Purpose: The purpose of this work is to quantify the dependence of patient-specific imaging dose on patient-size from ExacTrac stereoscopic/monoscopic real-time tumor monitoring during lung and prostate stereotactic body radiotherapy (SBRT). 
Approach: Thirty lung and 30 prostate SBRT patients that were treated with volumetric modulated arc therapy (VMAT) were selected and divided into three patient size categories. Imaging doses from all SBRT fractions were calculated retrospectively assuming patients went through real-time tumor monitoring during their actual VMAT treatment times. Treatment times were divided into periods of stereoscopic and monoscopic real-time imaging depending on the imaging view with linac gantry blockage. The computed tomography (CT) images and contours of the planning target volume (PTV) and organs at risk (OARs) were exported from the treatment planning system. Based on the CT data, patient-specific 3D imaging dose distributions were calculated in a validated Monte Carlo (MC) model using DOSEXYZnrc. Vendor-recommended imaging protocols (lung: 120-140 kV, 16-25 mAs; prostate: 110-130 kV, 25 mAs) were used for each patient size category. Patient-specific imaging doses received by PTV and OARs were evaluated using dose volume histograms, dose delivered to 50% of organ volume (D50), and 2% of organ volume (D2). 
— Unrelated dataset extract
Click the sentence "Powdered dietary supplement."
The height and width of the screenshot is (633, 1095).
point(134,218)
Results: Bone and skin received the highest imaging dose. For the lung patients, the highest D2 for bone and skin were 4.30% and 1.98% of the prescription dose respectively. For prostate patients, the highest D2 were 2.53% and 1.35% of the prescription for bone and skin. Additional imaging dose to PTV as a percentage of the prescribed dose was at most 2.42% for lung and 0.29% for prostate patients. T-test results showed statistically significant difference in D2 and D50 between at least two patient size categories for PTVs and all the OARs. Larger patients received more skin dose in both lung and prostate patients. For the internal OARs, larger patients received more dose in lung treatment while the trend was opposite in prostate treatment. 
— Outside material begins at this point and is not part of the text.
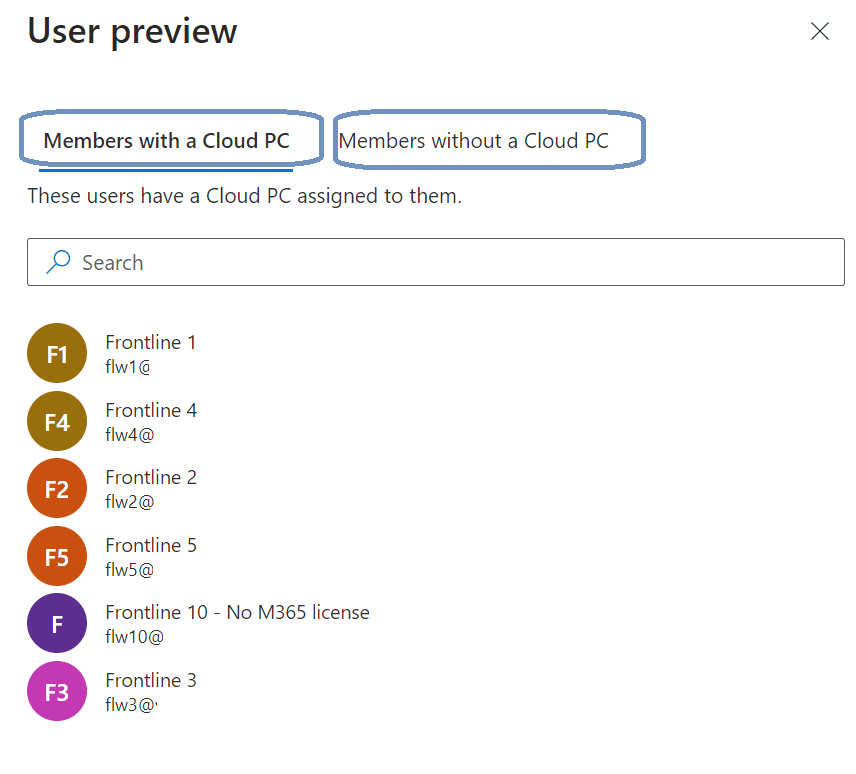Click the flw10@ email address
The height and width of the screenshot is (774, 856).
tap(133, 636)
Conclusion: Patient-specific imaging dose was quantified for monoscopic/stereoscopic real-time kV image guidance in lung and prostate patients with respect to patient size. Additional skin dose was 1.98% (in lung patients) and 1.35% (in prostate patients) of the prescription which is within 5% recommended value by the AAPM Task Group 180. For internal OARs, larger patients received more dose in lung patients while the trend was the opposite for prostate patients. Patient size was an important factor to determine additional imaging dose.